Played on Xbox One | Released 27th October | Developed by Ubisoft Montreal

I honestly never expected to come back to Assassin’s Creed after their year off and enjoy another game in the series as much as I ended up liking Assassin’s Creed Origins. There have been multiple occasions over the years where I have been happy to wash my hands of the series and say there is nothing else in there for me. Ubisoft always managed to poke me in the side and find one more reason to keep me on their leaky ship.

I’ve had a storied history with the series. I really liked the first few games. (That includes the first one) They did something different and rewarded forward planning and a unique stealth mechanic of hiding in plain sight. As the series moved on, it moved away from this to become a more generic action game, and thus the series fell away from me. I don’t really remember why I decided to pick Origins up, but I do remember wanting to dislike the game almost straight away when I started playing it.

And for the first few hours I did. I hated it. The game starts arduously slowly, dropping you into the middle of a fight with no context before sending you off to do a bunch of tutorial missions in a dusty little settlement. I persevered though, and by the time you get to the game’s first major city; Alexandrea, the game really starts to shine. The world really opens up and you’ve had enough time to get used to your tools and abilities that you’re able to properly interact with the game.

I ended up really enjoyed it, I still am enjoying it in fact. Taking a year off seemed to be just the thing this series needed to breath a bit of fresh air into it. The games had become stale, especially when they were on an annual release schedule. Origin’s serves as not only a soft reboot to the series, but a fresh take on the gameplay and approach Ubisoft take to these games.

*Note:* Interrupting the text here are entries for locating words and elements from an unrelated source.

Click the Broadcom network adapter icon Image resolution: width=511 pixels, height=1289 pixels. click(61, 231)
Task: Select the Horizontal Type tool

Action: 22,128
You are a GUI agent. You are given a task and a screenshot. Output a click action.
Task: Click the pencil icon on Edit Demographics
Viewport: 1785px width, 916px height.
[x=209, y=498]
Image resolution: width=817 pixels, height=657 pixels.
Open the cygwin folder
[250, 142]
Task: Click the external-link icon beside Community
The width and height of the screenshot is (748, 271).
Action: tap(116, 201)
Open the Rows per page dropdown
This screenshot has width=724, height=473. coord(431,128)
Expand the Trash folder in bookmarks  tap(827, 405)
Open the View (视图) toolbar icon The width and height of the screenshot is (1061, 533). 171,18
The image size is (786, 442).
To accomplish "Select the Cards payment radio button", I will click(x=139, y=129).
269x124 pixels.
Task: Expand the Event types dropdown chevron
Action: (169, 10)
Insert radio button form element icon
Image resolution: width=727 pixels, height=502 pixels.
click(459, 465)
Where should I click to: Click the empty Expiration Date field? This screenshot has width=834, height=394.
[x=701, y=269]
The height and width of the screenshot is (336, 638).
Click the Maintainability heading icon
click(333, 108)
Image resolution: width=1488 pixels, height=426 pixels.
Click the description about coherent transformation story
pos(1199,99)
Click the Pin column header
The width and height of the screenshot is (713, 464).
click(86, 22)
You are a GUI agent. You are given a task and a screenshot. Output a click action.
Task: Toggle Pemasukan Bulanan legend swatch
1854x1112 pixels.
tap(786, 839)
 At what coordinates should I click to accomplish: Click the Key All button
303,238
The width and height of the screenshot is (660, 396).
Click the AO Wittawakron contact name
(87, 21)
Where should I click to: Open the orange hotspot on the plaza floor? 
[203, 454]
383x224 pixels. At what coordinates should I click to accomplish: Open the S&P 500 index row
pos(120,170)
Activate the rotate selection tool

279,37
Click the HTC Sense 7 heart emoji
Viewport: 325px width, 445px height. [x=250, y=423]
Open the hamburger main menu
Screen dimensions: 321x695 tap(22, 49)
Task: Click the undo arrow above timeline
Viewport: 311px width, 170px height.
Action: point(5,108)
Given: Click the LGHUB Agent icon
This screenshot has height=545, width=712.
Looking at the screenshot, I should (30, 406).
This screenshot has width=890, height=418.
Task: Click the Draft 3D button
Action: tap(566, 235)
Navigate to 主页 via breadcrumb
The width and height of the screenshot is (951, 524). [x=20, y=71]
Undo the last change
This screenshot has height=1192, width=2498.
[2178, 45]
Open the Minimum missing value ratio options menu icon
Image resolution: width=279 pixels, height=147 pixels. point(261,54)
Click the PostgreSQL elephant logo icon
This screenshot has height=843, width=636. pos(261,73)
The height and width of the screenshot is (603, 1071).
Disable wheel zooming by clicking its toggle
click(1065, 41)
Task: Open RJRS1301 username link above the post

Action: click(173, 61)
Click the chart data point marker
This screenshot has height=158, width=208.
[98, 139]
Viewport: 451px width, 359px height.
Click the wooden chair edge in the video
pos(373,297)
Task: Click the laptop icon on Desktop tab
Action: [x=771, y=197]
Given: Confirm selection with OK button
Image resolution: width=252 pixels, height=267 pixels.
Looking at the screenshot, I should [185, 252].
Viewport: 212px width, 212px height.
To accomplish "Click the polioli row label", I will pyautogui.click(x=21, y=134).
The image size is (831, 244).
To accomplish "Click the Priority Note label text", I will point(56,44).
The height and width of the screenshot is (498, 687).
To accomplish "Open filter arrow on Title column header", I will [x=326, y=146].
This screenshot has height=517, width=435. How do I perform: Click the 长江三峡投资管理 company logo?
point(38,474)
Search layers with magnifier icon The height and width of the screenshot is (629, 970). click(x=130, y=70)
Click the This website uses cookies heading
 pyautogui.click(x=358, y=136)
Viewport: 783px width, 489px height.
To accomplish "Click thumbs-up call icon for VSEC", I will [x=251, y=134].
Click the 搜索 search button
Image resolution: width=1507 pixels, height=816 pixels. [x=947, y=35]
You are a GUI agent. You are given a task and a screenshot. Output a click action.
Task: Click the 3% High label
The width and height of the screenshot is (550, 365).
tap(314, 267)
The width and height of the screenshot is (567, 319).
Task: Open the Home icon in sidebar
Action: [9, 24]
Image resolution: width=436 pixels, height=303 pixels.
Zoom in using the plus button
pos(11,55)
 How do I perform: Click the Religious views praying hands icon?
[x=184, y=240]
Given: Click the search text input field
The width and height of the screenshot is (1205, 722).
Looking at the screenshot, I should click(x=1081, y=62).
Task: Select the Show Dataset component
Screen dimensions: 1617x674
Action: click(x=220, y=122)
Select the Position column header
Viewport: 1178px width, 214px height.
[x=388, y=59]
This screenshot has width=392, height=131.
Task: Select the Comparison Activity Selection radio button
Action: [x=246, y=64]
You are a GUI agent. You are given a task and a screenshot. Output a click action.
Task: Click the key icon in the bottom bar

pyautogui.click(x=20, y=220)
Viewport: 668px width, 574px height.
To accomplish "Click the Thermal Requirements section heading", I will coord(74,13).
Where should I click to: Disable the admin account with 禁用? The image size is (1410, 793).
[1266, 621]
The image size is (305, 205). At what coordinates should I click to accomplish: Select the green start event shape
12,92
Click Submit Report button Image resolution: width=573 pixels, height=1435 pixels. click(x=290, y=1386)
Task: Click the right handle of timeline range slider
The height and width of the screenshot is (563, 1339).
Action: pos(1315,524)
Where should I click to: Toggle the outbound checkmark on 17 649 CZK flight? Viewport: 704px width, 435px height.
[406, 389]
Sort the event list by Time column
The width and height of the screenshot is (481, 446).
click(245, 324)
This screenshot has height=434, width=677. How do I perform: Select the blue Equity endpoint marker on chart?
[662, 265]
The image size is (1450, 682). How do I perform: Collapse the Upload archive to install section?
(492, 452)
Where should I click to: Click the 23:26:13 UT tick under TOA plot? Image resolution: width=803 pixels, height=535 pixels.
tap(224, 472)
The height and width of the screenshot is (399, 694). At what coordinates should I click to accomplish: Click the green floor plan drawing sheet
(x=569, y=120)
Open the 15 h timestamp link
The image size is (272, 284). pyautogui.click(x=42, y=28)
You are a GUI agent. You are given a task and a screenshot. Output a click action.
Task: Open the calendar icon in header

While the previous Assassin’s Creed games have been open world, this game feels like that direction has been fully realised, more so than the series has ever managed before. The world map feels massive, and is filled with things to find and explore. Not only that, it’s gorgeous looking. With locations from rolling sand dunes as far as the eye can see, to flooded forests full of colour, to packed cityscapes, bringing back some more of the original Assassin’s Creed throughout.

Being set in Egypt works a lot in its favour too. While some games with maps this big can feel empty, the tombs and crypts littering the landscape make delving below intriguing and rewarding. Plus, even when you are riding though an endless desert, the game throws enough weird things at you to keep the journey interesting.

Surprisingly, part of the reason I enjoyed the game as much as I did are the main characters; Bayek and his partner Aya. Ubisoft have flip flopped with their game’s protagonists, especially the Assassin’s Creed series. Bayek manages to be a likeable character who isn’t just an Ezio clone. He is honourable, stoic, but not without humour to him. He feels more like a fleshed out person than I’m used to seeing in these murder simulators.

While he can seem serious of dismissive of a lot of the people he interacts with, the game isn’t afraid to let him be silly. Some of the people he encounters are barmy enough to even cause him a chuckle and to say “fuck it I’ll just go along with it”. But my favourite thing about him is how melts every time he interacts with children, which is so fucking cute. Despite the rage and righteous justice he extracts on those he feels wronged him, he still comes across as a very likeable guy who you want to see succeed.

Aya is something else. While we don’t see her all too often, she seems to be having the more traditional Assassin’s Creed protagonist experience. She latches onto famous figures and has a story more in line with the Assassin’s Creed games of old; being roped into political intrigue and starting to believe in something bigger than herself. The brief interactions between her and Bayek are really good, as he is far more reluctant to commit himself to the same higher cause.

Assassin’s Creed Origins creates a beautiful and interesting world I enjoyed spending time in, to the point that I went back and continued to tick boxes off the infamous Ubisoft checklist. The only downside is that the combat which, while different than the counter based death tornado of previous games, is a little dull. To begin with it felt unresponsive and frustrating, where you could get taken down too easily. But once you invest a few skill upgrades and get a decent weapon, it becomes a triviality where you can take down six guys with two button presses.

This game finds itself so high on my list because it kept me coming back. A lot of games I’ve written about so far on my list, I sometimes had to remind myself to go and play them. As good as they were, they weren’t at the front of my mind. Origins was something I would just start playing without thinking. I don’t know where Ubisoft are going to go from here, whether they’re going to stick to a more infrequent release schedule, which I think they should, or go back to an annual one. But right now, my feelings on the franchise are pretty good.